All Products
Search
Document Center

OpenSearch:summary clause

Last Updated:Feb 28, 2024

Overview

You can include a summary clause in a query statement. Then, you can perform the following operations:

  • Perform a phase-2 query to obtain the summaries of the documents that you query. OpenSearch Retrieval Engine Edition allows you to obtain a summary of a document based on the document ID, the hash value of the primary key of the document, and the value of the primary key.

  • Specify the fields to be displayed in a summary.

  • Specify the fields to be highlighted in a summary.

Syntax

{ 
  "summary" : {
  }
}

Perform a phase-2 query

Obtain a summary of a document based on the document ID

{ 
  "config" : {
    "fetch_summary_type" : "docid"
  },
  "summary" : {
    "gids" : [
        "daogou|6|0|0|0|00000000000000004cd645cfd1c63041|184140777",
        "daogou|6|0|0|1|00000000000000005b3ceae33e5ab800|184140777"
    ]
  }
}

You must set the fetch_summary_type parameter to docid in a config clause and specify the gid parameter for the documents that you want to query in a summary clause. You can obtain the value of the gid parameter for each document from the response of the corresponding phase-1 query.

Obtain a summary of a document based on the hash value of the primary key

The method that is used to obtain a summary of a document based on the hash value of the primary key of the document is similar to the method that is used to obtain a summary of a document based on the ID of the document. OpenSearch Retrieval Engine Edition performs the query based on the gid parameter that you specify in the query statement. The following items describe the differences between the two methods:

  • If you want to obtain a summary of a document based on the hash value of the primary key of the document, set the fetch_summary_type parameter to pk in a config clause.

  • Different values of the fetch_summary_type parameter specify different methods that can be used to identify documents. In most cases, you can use the primary key of a document to identify the document, but you cannot use only the ID of a document to identify the document. If you specify docid as the value of the fetch_summary_type parameter, OpenSearch Retrieval Engine Edition identifies a document based on the specified document ID and the version numbers of the full data and the incremental data. If you specify pk as the value of the fetch_summary_type parameter, OpenSearch Retrieval Engine Edition does not require version information to identify a document.
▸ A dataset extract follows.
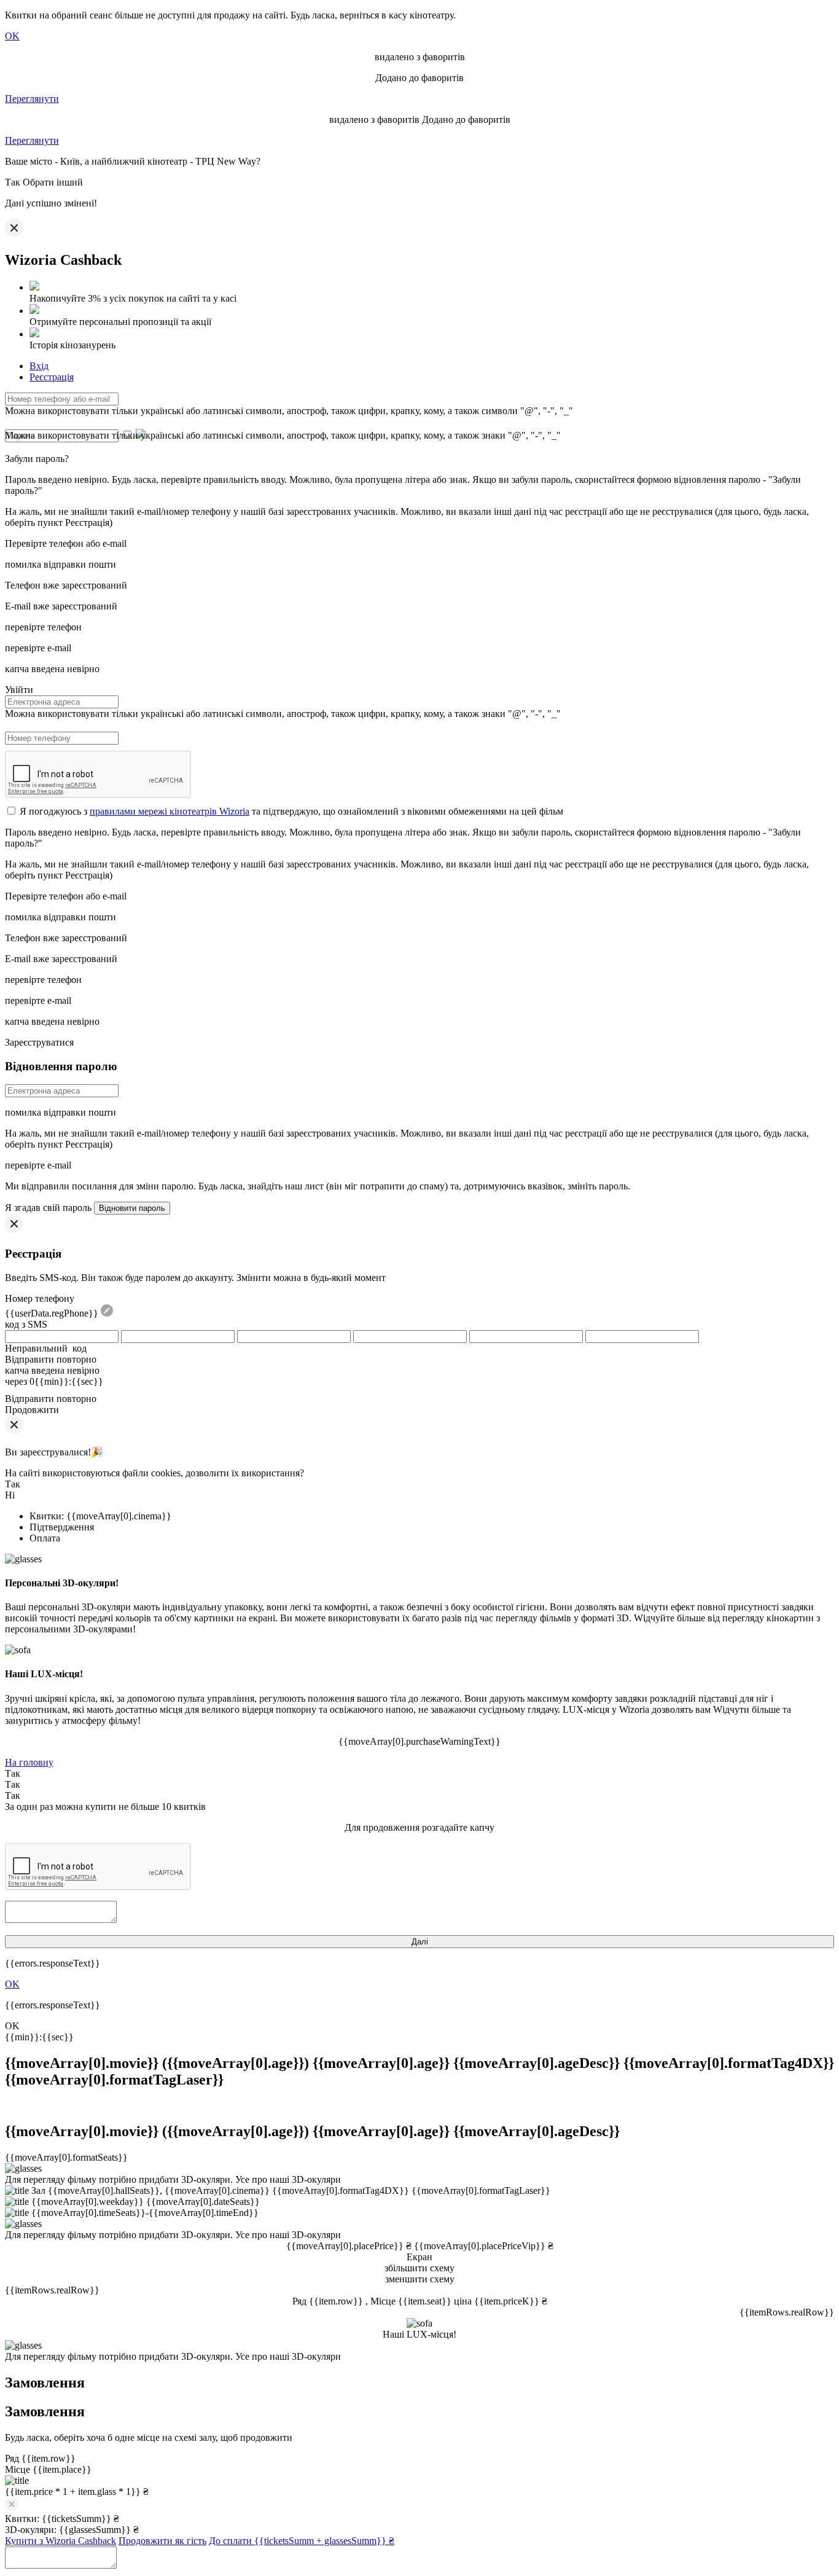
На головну (29, 1762)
If the value of the fetch_summary_type parameter is pk, OpenSearch Retrieval Engine Edition ignores the components that specify the document ID and the version numbers of the full data and the incremental data in each gid parameter that you specify in the query statement.

  • If you want to obtain a summary of a document based on the hash value of the primary key of the document, specify a field as the primary key and set the has_primary_key_attribute parameter to true in the schema of the cluster in which the document is stored.

Example:

{ 
  "config" : {
    "fetch_summary_type" : "pk"
  },
  "summary" : {
    "gids" : [
        "daogou|6|100|100|100|00000000000000004cd645cfd1c63041|184140777",
        "daogou|6|200|200|200|00000000000000005b3ceae33e5ab800|184140777"
    ]
  }
}

Obtain a summary of a document based on the value of the primary key

If you use this method, OpenSearch Retrieval Engine Edition does not identify a document based on the gid parameter of the document. Instead, OpenSearch Retrieval Engine Edition identifies a document based on the primary key value of the document. If you want to use this method to obtain a summary of a document, perform the following operations:

  • Set the fetch_summary_type parameter to rawpk in a config clause.

  • Specify a field as the primary key of the document in the schema of the cluster in which the document is stored and make sure that the primary key field is included in the value of the hash_field parameter.

Example:

{ 
  "config" : {
    "fetch_summary_type" : "rawpk"
  },
  "summary" : {
    "gids" : [
        "cluster1:pk1,pk2",
				"cluster2:pk3,pk4"
    ]
  }
}


config=fetch_summary_type:rawpk&&fetch_summary=cluster1:pk1,pk2;cluster2:pk3,pk4


Note: The primary key value of a document may contain characters that conflict with the reserved characters in the query string. 
Therefore, you must escape the reserved characters in a query string by adding a backslash (\) in front of each reserved character. 
The following characters must be escaped in a summary clause: commas (,), colons (:), semicolons (;), ampersands (&), equal signs (=), and backslashes (\).  
For example, if your primary key value is abc,d:e\, specify abc\,d\:e\\ as the primary key value.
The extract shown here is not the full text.